The jet’s airspeed indicator malfunctioned on its last four flights, and that problem was related to the sensor issue, said Soerjanto Tjahjono, chairman of Indonesia’s National Transportation Safety Committee, on Wednesday.
Lion Air’s first two attempts to address the airspeed indicator problem didn’t work, and for the Boeing 737 MAX 8 plane’s second-to-last flight on Oct. 28, the angle of attack sensors were replaced, Tjahjono said.
On the Oct. 28 flight, from Bali to Jakarta, the pilot’s and copilot’s sensors disagreed. The 2-month-old plane went into a sudden dive minutes after takeoff, which the pilots were able to recover from. They decided to fly on to Jakarta at a lower-than-normal altitude.
The next day, during the deadly crash, the plane hit the water at very high speed just 13 minutes after takeoff from Jakarta. Its flight crew had requested permission to return to the airport several minutes after taking off.

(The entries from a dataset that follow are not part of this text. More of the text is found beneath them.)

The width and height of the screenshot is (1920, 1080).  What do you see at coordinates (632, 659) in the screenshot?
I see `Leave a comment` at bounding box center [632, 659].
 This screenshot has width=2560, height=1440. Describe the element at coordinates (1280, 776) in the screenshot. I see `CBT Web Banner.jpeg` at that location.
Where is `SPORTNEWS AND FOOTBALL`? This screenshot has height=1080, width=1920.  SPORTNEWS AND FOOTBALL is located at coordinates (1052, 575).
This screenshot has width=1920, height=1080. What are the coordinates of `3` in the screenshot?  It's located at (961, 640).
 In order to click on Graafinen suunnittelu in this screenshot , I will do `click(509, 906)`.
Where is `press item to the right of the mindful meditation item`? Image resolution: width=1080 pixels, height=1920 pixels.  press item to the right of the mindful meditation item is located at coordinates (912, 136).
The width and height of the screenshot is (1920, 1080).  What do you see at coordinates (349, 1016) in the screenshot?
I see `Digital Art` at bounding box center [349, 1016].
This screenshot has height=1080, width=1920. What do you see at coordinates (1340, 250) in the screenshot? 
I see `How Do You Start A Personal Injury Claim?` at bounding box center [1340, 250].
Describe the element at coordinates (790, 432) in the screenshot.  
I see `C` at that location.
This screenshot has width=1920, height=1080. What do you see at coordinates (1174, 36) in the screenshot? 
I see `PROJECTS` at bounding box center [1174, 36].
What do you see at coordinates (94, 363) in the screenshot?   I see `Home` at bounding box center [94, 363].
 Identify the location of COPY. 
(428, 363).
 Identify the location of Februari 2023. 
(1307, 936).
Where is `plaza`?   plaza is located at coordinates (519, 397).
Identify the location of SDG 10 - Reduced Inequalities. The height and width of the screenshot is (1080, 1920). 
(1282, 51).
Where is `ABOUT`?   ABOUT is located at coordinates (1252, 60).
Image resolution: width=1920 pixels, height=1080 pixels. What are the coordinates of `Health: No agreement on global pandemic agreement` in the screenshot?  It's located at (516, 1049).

“The point is that after the AOA (sensor) is replaced, the problem is not solved but the problem might even increase. Is this fatal? NTSC (National Transportation Safety Committee) wants to explore this,” he said.
Even if an angle of attack sensor on a jet is faulty, there’s generally a backup system in place for the critical component, and pilots are trained to handle a plane safely if those sensors fail, airline safety experts said.
There are audio signals and physical warnings that can alert the pilot to malfunctioning equipment or other dangers, said Todd Curtis, director of the Airsafe.com Foundation.
“They should have been completely engaged in what was going on inside that cockpit, and any kind of warning that came up, they would have been wise to pay attention to it,” Curtis said.
Investigators are likely focused on how a single sensor’s failure resulted in a faulty command that didn’t take into account information from a second sensor, said John Cox, CEO of Safety Operating Systems.
“We don’t know what the crew knew and didn’t know yet,” Cox said. “We will.”
Boeing, which manufactured the Lion Air plane, issues safety-related bulletins, and had previously circulated instructions about what flight crews should do if sensors fail.
Indonesia’s National Transportation Safety Committee said it had agreed with Boeing on procedures that the airplane manufacturer should distribute globally on how flight crews can deal with “angle of attack” sensor problems.
But a Boeing statement said a safety bulletin, sent to airlines on Tuesday, directs flight crews to existing guidelines on how they should respond to erroneous “angle of attack” data. It wasn’t immediately clear if it plans an update, though comments from Indonesian officials indicate they expect one.
Indonesian investigators said their flight procedure recommendations to Boeing were based on how the flight crew responded to problems on the Bali-to-Jakarta flight.
The Lion Air crash is the worst airline disaster in Indonesia since 1997, when 234 people died on a Garuda flight near Medan. In December 2014, an AirAsia flight from Surabaya to Singapore plunged into the sea, killing all 162 on board.
Lion Air is one of Indonesia’s youngest airlines but has grown rapidly, flying to dozens of domestic and international destinations. It has been expanding aggressively in Southeast Asia, a fast-growing region of more than 600 million people.